══ The records ══

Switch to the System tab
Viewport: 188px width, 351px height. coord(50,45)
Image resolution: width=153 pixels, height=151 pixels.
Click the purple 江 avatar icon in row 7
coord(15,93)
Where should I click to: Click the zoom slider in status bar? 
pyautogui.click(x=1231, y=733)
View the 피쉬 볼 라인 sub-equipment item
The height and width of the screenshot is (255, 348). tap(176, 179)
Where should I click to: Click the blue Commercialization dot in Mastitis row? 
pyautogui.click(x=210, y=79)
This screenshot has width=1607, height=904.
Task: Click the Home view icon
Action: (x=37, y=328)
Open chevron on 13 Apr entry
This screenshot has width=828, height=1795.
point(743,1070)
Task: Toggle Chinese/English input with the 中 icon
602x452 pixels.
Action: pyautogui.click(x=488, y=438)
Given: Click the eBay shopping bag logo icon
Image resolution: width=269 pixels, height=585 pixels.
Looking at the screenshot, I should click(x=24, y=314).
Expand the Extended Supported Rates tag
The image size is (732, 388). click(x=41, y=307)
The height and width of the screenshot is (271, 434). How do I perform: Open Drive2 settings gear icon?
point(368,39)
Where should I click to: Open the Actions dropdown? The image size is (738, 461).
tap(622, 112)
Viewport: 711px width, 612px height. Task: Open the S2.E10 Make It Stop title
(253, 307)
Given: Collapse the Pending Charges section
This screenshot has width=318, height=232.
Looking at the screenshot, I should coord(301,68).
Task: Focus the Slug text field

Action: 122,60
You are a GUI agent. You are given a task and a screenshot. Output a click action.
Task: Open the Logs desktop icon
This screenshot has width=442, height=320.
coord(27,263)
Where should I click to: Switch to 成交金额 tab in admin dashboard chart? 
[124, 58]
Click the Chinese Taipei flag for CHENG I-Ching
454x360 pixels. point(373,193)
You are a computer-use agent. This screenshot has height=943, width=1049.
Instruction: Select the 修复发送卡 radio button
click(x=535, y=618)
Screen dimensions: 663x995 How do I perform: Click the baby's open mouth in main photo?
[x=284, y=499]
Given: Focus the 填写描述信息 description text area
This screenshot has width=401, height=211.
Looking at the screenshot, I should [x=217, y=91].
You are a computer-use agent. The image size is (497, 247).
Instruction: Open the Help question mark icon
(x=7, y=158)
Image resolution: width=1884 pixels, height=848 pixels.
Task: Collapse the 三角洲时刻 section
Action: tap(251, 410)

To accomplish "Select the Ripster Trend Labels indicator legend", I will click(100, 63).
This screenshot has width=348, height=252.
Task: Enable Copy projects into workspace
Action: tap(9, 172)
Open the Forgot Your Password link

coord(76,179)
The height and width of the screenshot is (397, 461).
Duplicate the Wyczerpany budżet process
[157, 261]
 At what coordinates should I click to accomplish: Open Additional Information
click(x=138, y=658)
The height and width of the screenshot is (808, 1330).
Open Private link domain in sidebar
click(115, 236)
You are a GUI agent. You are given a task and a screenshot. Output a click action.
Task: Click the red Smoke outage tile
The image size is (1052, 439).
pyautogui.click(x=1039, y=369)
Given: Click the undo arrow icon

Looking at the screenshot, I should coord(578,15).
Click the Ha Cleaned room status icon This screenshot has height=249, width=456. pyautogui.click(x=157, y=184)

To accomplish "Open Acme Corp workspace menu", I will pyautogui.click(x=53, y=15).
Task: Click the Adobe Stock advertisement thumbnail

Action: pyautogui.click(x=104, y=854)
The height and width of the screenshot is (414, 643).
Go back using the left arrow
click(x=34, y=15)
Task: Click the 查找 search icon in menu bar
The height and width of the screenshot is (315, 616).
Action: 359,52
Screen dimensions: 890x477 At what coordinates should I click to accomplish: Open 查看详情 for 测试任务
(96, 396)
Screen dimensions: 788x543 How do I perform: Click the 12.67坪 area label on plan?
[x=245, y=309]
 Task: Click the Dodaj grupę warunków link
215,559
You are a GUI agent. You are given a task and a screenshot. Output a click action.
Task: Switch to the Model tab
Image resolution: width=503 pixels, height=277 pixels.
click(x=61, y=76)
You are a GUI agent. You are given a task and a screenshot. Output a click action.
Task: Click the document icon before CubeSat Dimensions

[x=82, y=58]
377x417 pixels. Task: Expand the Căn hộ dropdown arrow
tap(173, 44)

═══

Stated goal: Print all of the rows above verbatim, keeping every character unchanged.

Reply to the exercise:
Switch to the System tab
Viewport: 188px width, 351px height. coord(50,45)
Image resolution: width=153 pixels, height=151 pixels.
Click the purple 江 avatar icon in row 7
coord(15,93)
Where should I click to: Click the zoom slider in status bar? 
pyautogui.click(x=1231, y=733)
View the 피쉬 볼 라인 sub-equipment item
The height and width of the screenshot is (255, 348). tap(176, 179)
Where should I click to: Click the blue Commercialization dot in Mastitis row? 
pyautogui.click(x=210, y=79)
This screenshot has width=1607, height=904.
Task: Click the Home view icon
Action: (x=37, y=328)
Open chevron on 13 Apr entry
This screenshot has width=828, height=1795.
point(743,1070)
Task: Toggle Chinese/English input with the 中 icon
602x452 pixels.
Action: pyautogui.click(x=488, y=438)
Given: Click the eBay shopping bag logo icon
Image resolution: width=269 pixels, height=585 pixels.
Looking at the screenshot, I should click(x=24, y=314).
Expand the Extended Supported Rates tag
The image size is (732, 388). click(x=41, y=307)
The height and width of the screenshot is (271, 434). How do I perform: Open Drive2 settings gear icon?
point(368,39)
Where should I click to: Open the Actions dropdown? The image size is (738, 461).
tap(622, 112)
Viewport: 711px width, 612px height. Task: Open the S2.E10 Make It Stop title
(253, 307)
Given: Collapse the Pending Charges section
This screenshot has width=318, height=232.
Looking at the screenshot, I should coord(301,68).
Task: Focus the Slug text field

Action: 122,60
You are a GUI agent. You are given a task and a screenshot. Output a click action.
Task: Open the Logs desktop icon
This screenshot has width=442, height=320.
coord(27,263)
Where should I click to: Switch to 成交金额 tab in admin dashboard chart? 
[124, 58]
Click the Chinese Taipei flag for CHENG I-Ching
454x360 pixels. point(373,193)
You are a computer-use agent. This screenshot has height=943, width=1049.
Instruction: Select the 修复发送卡 radio button
click(x=535, y=618)
Screen dimensions: 663x995 How do I perform: Click the baby's open mouth in main photo?
[x=284, y=499]
Given: Focus the 填写描述信息 description text area
This screenshot has width=401, height=211.
Looking at the screenshot, I should [x=217, y=91].
You are a computer-use agent. The image size is (497, 247).
Instruction: Open the Help question mark icon
(x=7, y=158)
Image resolution: width=1884 pixels, height=848 pixels.
Task: Collapse the 三角洲时刻 section
Action: tap(251, 410)

To accomplish "Select the Ripster Trend Labels indicator legend", I will click(100, 63).
This screenshot has width=348, height=252.
Task: Enable Copy projects into workspace
Action: tap(9, 172)
Open the Forgot Your Password link

coord(76,179)
The height and width of the screenshot is (397, 461).
Duplicate the Wyczerpany budżet process
[157, 261]
 At what coordinates should I click to accomplish: Open Additional Information
click(x=138, y=658)
The height and width of the screenshot is (808, 1330).
Open Private link domain in sidebar
click(115, 236)
You are a GUI agent. You are given a task and a screenshot. Output a click action.
Task: Click the red Smoke outage tile
The image size is (1052, 439).
pyautogui.click(x=1039, y=369)
Given: Click the undo arrow icon

Looking at the screenshot, I should coord(578,15).
Click the Ha Cleaned room status icon This screenshot has height=249, width=456. pyautogui.click(x=157, y=184)

To accomplish "Open Acme Corp workspace menu", I will pyautogui.click(x=53, y=15).
Task: Click the Adobe Stock advertisement thumbnail

Action: pyautogui.click(x=104, y=854)
The height and width of the screenshot is (414, 643).
Go back using the left arrow
click(x=34, y=15)
Task: Click the 查找 search icon in menu bar
The height and width of the screenshot is (315, 616).
Action: 359,52
Screen dimensions: 890x477 At what coordinates should I click to accomplish: Open 查看详情 for 测试任务
(96, 396)
Screen dimensions: 788x543 How do I perform: Click the 12.67坪 area label on plan?
[x=245, y=309]
 Task: Click the Dodaj grupę warunków link
215,559
You are a GUI agent. You are given a task and a screenshot. Output a click action.
Task: Switch to the Model tab
Image resolution: width=503 pixels, height=277 pixels.
click(x=61, y=76)
You are a GUI agent. You are given a task and a screenshot. Output a click action.
Task: Click the document icon before CubeSat Dimensions

[x=82, y=58]
377x417 pixels. Task: Expand the Căn hộ dropdown arrow
tap(173, 44)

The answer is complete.